Recipe: corn tortilla with vegetables, beans and sauce

Today I really wanted to write about how much I would like to have a pair of J Brand jeans (because I know you are dying to learn that), but considering completly sick weather (there was a monsoon between 7 am and 8.30 am and now the heat is unbelievable and unbearable) I should rather discuss bikinis but it’s already August and really no point in that. Consequently I want to share with you my today’s pain.

I totally forgot that we have bank holidays today in Poland and everything is closed. And I don’t have almost anything to eat, because I was lazy on Saturday and thought I would live through the weekend and shop for grocieries on Monday, well… that’s how I ended up eating the same thing for the third day in a row for my dinner.

It’ not really a recipe, more likely a suggestion for serving. I really wanted to make it on Saturday (I just love mexican food) and I brought all ingredients for that so it’s not like I used the leftovers from my fridge.

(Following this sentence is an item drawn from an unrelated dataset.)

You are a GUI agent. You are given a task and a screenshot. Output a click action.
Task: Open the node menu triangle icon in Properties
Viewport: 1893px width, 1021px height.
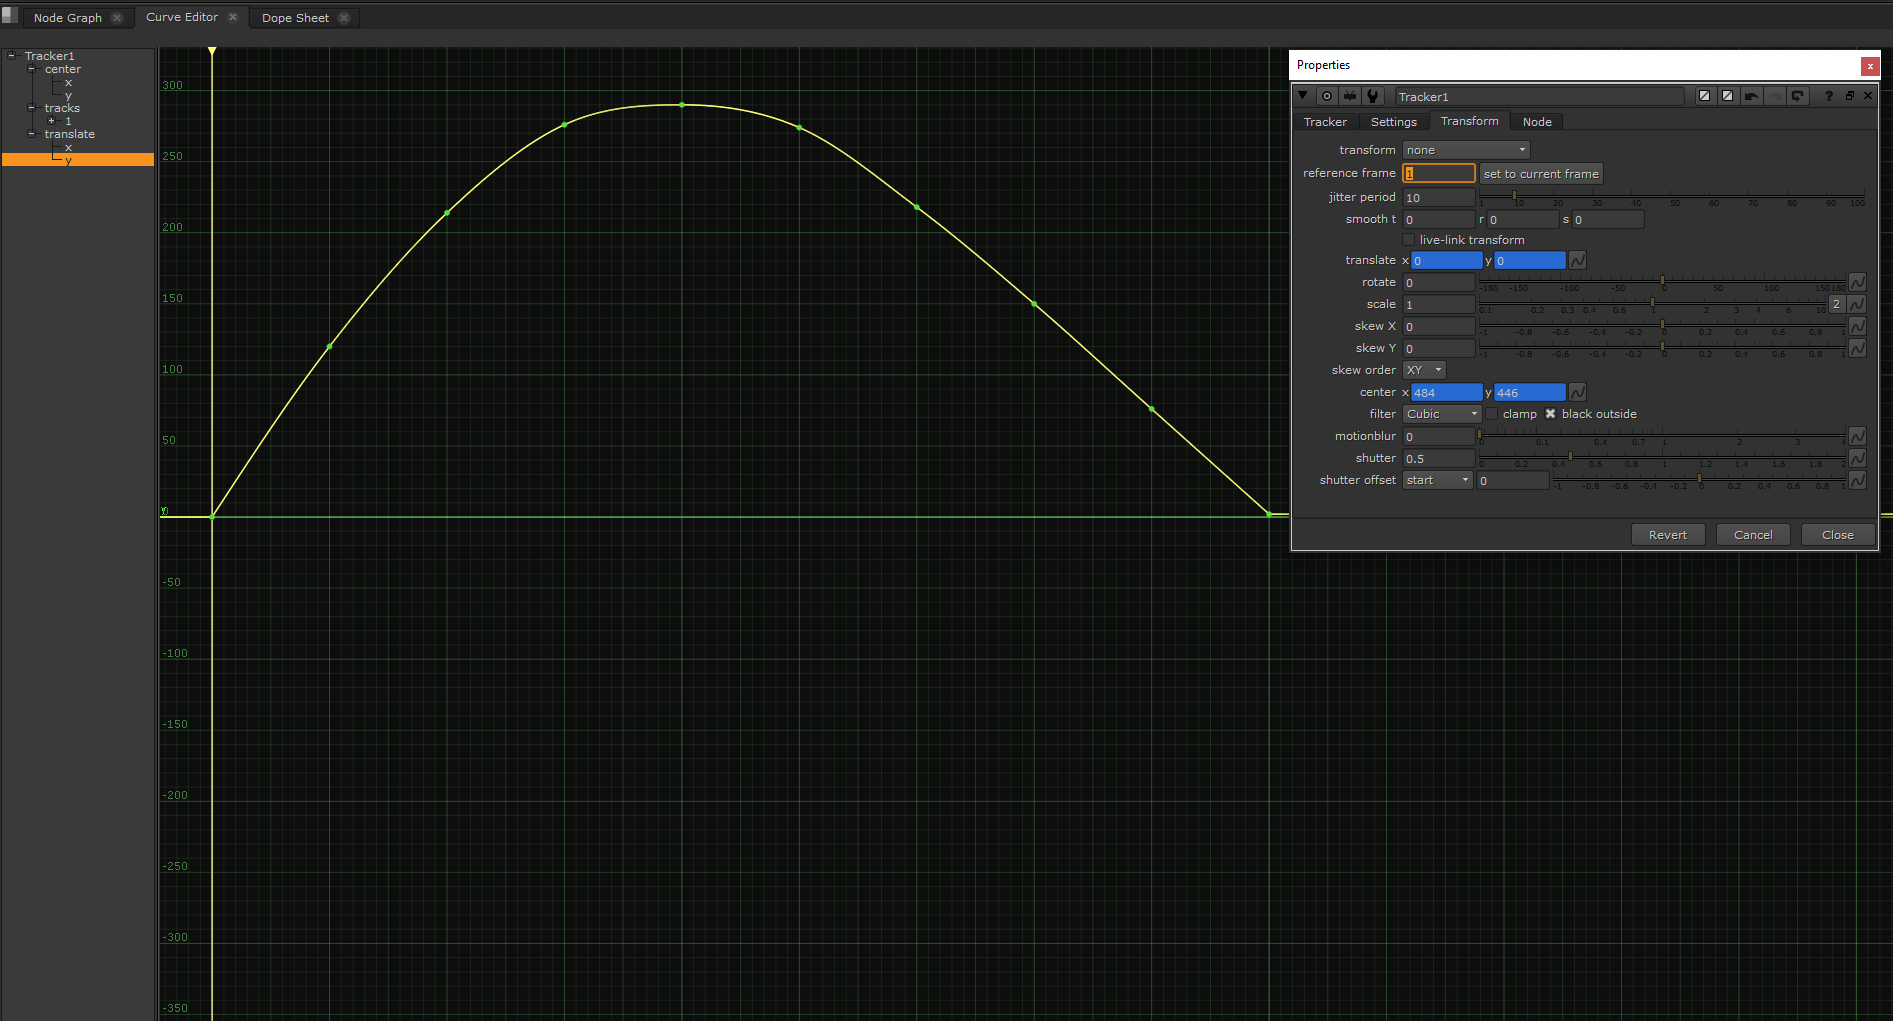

It was also my first time with corn tortilla – and I really love it now! I used a lot of vegetables so it’s light and fullfilling at the same time. I prepared sauce so it wouldn’t be dry and hard to eat.


per one tortilla

1 corn tortilla

2 mushrooms, sliced

1/2 onion, chopped

2 tbsp rice oil

1 tbsp carmelised red onion

2 leaves of lettuce, sliced

1/2 tomato, sliced

3 tbsp red beans (I used canned red beans)

2 tbsp sweet corn

1 tsp mayonnaise

1 tsp mustard

1 tsp sour cream

2 tsp tao tao spicy sauce

 Warm up the tortilla. Heat up oil and roast slightly onion and shrooms. Smear carmelised onion on the top of your tortilla, cover with onion and shrooms pasta, sprinkle with: lettuce, tomato, red beans and corn. Stir mayonnaise, mustard, sour cream and spicy sauce and pour on the top of vegetables. Fold up your tortilla and bon appetite!